Ferrari, tu chiamale se vuoi illusioni
Regina per un giro.
Intendo la Ferrari.
Da Monza in poi, la Ferrari ha collezionato quattro pole. Non sono poche. Ma ha vinto soltanto nella notte di Singapore.
Mentre Verstappen raggiunge Prost a quota 51 successi (ha davanti ormai solo Vettel, Schumi ed Hamilton, grandissimo anche in Messico, così come Norris, quest’ultimo penalizzato dal disastro del sabato) la Rossa si accontenta ancora di piazzamenti. Terzo Leclerc, quarto Sainz. Basta? No.
Poi possiamo discutere sullo Start di Carletto e Carlitos, ma la sostanza non cambia.
Regina per un giro, sì. È una Ferrari incompiuta e imperfetta, al momento non se ne esce.
Il problema, dunque, può essere…misurato: mediamente un Gran Premio è lungo più di trecento chilometri e invece la Ferrari esaurisce la sua geometrica potenza sul giro secco.
Tu chiamale, se vuoi, illusioni.
Purtroppo è un guaio antico. Ne sento parlare, senza esagerare!, da una dozzina di anni. Un tempo si diceva che a Maranello la galleria del vento era obsoleta: venne ristrutturata e adeguata alle esigenze.
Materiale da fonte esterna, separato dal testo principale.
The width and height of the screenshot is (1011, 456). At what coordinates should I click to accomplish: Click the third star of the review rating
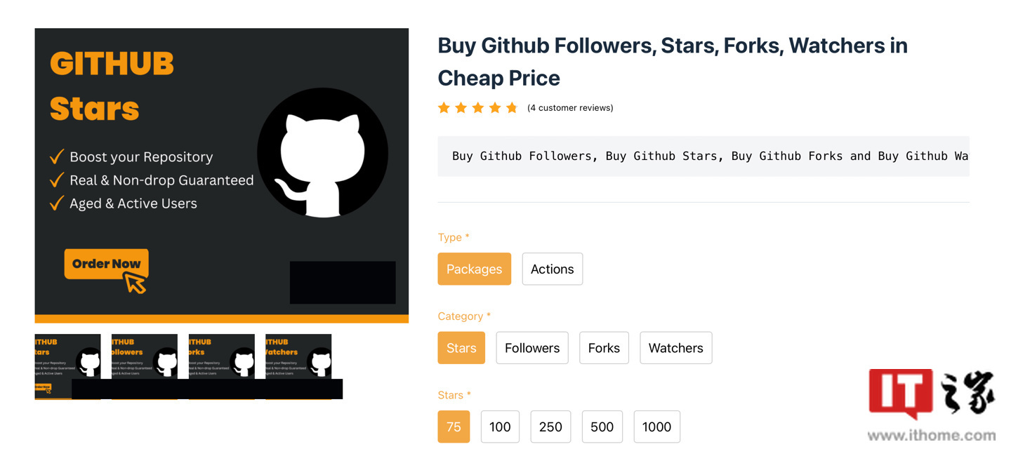tap(477, 107)
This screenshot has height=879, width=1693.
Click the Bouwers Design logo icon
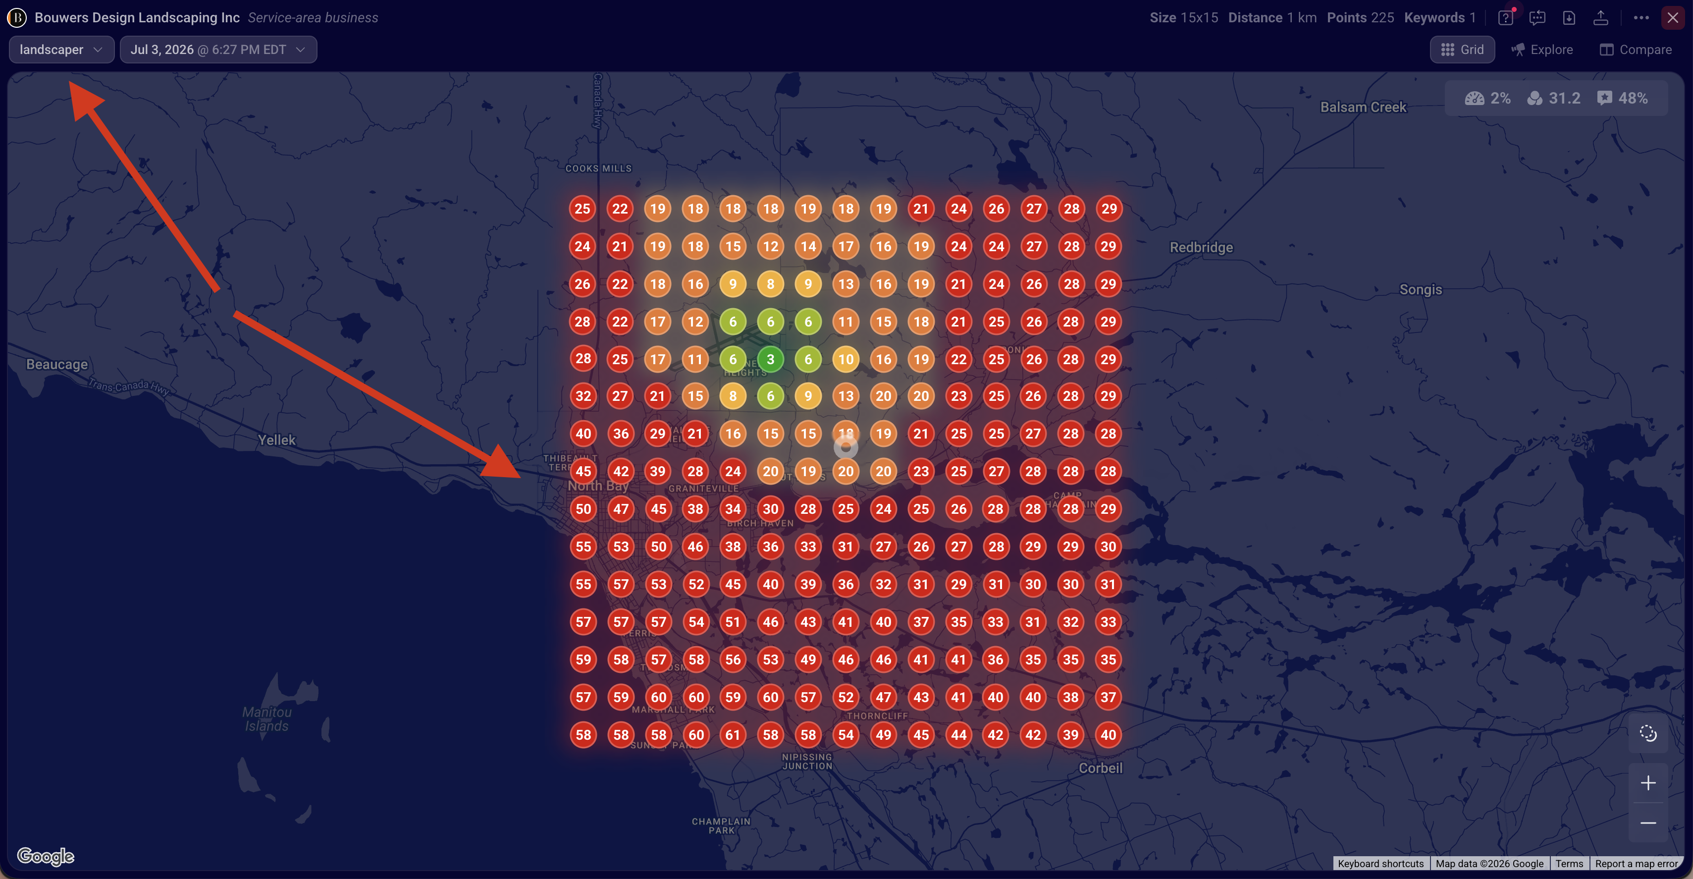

Poi ci si lamentava della mancanza di un simulatore all’altezza dei gioielli utilizzati dalla Red Bull e della Mercedes: adesso all’interno del reparto corse è in funzione un impianto meravigliosamente moderno.
Ciò nonostante, la Rossa continua ad usurare gli pneumatici troppo in fretta. E poiché non è lecito dubitare della preparazione degli ingegneri del Cavallino, è evidente che siamo di fronte ad un deficit organizzativo e culturale. Nel senso che è indispensabile riuscire a valorizzare le competenze disponibili, andando a cercare altrove, se necessario, le risorse umane che servono.
So che sono discorsi complicati, per noi che (giustamente!) consideriamo la Formula Uno come un generatore di emozioni. Ma, appunto, l’automobilismo, nella sua espressione tecnologica, non è soltanto passione.
Un certo Enzo Ferrari lo aveva compreso benissimo. Conviene sperare che i suoi successori siano in possesso della medesima consapevolezza.